Legislature gets it right on Habitat funding
During the past week, several editorials have been written about how terrible it is that the Montana Legislature cut spending authority for Fish, Wildlife and Parks. Groups like the Montana Wildlife Federation, Public Land/Water Access Association, Rocky Mountain Elk Foundation and several hunting groups are crying foul over the funding cut. They all claim that it’s sportsmen license dollars that have created all this wonderful wildlife in Montana, and without the funding critical habitat and access will vanish.
With the vast majority of Montana’s big game species residing on habitat provided by private landowners, the facts contradict that claim.
Habitat is land. Using tax dollars to purchase private land doesn’t add more habitat — it just changes who owns the property. It also doesn’t add more access — many of the properties FWP has purchased in recent years have been designated “limited access” wildlife management areas.
The spending the legislature is cutting is all about land purchases, past and future. The initial goal of Habitat Montana was to purchase conservation easements, not to purchase land. But FWP has been on a land-buying spree for several years and wants to continue this in the name of preserving “critical” habitat.
Just what is critical habitat? Recently, for instance, the Sun River Game Range was well over the population objective FWP had set for maintaining the health of the herd and the habitat. Elk were spilling over onto neighboring ranches, and it was creating a serious problem. FWP’s solution was not to reduce the elk herd in order to protect the habitat — it was to try to buy the adjacent land. That deal fell through, but this seems to be FWP’s solution to all wildlife problems.
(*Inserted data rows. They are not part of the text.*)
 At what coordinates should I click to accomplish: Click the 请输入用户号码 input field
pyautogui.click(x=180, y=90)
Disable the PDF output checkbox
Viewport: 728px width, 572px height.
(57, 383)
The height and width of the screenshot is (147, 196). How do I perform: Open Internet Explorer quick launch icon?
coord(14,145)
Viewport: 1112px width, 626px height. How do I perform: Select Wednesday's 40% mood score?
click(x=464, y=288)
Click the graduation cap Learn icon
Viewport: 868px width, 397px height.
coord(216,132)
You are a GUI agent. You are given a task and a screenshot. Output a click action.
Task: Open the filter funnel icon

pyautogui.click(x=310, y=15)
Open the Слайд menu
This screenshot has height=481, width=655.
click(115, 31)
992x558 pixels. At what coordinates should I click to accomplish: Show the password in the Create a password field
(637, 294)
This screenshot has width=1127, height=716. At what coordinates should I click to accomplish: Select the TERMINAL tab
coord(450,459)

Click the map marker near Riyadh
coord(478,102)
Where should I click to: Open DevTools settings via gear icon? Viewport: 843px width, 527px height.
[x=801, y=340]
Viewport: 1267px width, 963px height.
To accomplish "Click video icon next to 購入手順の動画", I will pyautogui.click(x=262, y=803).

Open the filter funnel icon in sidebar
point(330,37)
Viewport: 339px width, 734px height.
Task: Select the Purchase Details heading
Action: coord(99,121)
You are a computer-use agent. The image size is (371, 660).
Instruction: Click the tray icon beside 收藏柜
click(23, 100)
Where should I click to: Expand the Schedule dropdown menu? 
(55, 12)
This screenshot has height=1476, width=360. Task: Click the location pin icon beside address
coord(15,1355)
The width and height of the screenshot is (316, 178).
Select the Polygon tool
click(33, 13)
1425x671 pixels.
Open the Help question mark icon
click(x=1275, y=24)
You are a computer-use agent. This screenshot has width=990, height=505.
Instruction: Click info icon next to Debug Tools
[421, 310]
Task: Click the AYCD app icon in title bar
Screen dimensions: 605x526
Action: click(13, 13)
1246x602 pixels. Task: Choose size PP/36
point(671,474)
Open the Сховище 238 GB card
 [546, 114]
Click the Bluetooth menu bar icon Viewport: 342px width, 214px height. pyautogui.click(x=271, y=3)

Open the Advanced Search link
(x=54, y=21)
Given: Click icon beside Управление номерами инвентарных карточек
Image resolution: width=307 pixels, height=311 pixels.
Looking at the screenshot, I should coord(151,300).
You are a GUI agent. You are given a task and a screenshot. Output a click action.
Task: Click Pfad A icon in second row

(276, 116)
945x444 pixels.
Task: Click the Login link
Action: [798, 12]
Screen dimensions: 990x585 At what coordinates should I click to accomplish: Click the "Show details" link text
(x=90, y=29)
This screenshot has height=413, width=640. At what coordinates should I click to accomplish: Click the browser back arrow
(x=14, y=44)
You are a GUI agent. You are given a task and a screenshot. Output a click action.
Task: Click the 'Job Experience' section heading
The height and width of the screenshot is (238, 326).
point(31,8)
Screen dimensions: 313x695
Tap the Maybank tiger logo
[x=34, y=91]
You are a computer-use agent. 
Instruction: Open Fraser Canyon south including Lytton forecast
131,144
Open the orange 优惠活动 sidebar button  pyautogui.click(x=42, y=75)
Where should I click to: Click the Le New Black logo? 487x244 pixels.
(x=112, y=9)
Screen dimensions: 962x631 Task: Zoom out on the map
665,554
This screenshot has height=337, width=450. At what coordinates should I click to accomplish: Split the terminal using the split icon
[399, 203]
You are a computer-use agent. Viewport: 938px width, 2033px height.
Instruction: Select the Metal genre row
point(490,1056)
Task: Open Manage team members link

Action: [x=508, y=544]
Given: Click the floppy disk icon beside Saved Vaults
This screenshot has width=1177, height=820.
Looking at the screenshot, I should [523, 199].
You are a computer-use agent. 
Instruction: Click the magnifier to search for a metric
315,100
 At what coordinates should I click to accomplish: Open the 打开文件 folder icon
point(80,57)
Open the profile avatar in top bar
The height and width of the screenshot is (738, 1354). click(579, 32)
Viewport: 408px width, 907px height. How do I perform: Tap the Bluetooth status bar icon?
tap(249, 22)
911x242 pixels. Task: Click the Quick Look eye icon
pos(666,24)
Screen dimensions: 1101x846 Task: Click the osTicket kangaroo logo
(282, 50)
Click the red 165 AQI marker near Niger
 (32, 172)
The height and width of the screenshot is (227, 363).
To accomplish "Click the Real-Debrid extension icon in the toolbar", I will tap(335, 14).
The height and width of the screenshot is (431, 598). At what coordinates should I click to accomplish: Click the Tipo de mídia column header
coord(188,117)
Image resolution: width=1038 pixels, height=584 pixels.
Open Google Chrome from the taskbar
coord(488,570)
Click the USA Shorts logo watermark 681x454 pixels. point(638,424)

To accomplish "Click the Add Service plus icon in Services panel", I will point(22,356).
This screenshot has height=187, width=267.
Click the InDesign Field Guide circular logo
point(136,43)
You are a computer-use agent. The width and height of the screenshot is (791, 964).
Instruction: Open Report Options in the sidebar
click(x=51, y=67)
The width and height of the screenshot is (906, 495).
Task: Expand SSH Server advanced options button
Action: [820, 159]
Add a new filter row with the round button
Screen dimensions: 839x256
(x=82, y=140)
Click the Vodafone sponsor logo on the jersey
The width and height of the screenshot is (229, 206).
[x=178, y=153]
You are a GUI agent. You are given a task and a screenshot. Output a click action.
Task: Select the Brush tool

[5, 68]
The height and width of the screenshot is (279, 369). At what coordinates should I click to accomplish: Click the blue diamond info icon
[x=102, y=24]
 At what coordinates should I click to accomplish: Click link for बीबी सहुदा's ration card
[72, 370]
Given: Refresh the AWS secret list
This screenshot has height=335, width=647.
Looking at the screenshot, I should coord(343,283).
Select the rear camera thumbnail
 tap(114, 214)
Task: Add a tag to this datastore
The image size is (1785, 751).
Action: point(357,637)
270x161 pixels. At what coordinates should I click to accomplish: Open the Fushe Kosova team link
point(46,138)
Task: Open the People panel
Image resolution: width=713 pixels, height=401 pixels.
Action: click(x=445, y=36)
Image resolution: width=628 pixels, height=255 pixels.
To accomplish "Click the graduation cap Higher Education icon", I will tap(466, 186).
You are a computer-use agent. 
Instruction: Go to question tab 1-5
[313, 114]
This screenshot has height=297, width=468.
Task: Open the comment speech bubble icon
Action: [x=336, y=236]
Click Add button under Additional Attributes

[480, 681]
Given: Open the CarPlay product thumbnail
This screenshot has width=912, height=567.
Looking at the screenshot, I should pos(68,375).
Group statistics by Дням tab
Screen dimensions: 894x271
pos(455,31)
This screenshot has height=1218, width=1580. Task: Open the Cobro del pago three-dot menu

When most sportsmen buy a hunting and fishing license they probably have no idea of the percentage of the license cost diverted into a slush fund that has been used by FWP for land purchases. And the bitter irony is that FWP uses that money to buy land on which it then shuts down or limits access.
One way to discover who supports these programs would be to separate them out from the license fees and make them a voluntary purchase instead of a mandatory purchase to hunt or fish. FWP is a wildlife management agency, and their dollars would be better spent in management of wildlife than land purchases and the subsequent management that goes along with owning it.
Since 1988 fee title ownership purchased by FWP through Habitat Montana alone totals 117,868 acres, costing $42.9 million in Habitat Montana funds. The legislature got it right by cutting the spending authority for these programs. Buying land is the least-efficient means of protecting habitat and increasing access — the funding cut in question means those dollars will be spent more responsibly with better outcomes for wildlife, sportsmen, and habitat.
Mark Robbins is the president of United Property Owners of Montana, an advocacy group dedicated to protecting and enhancing Montanans’ rights to use and enjoy their property.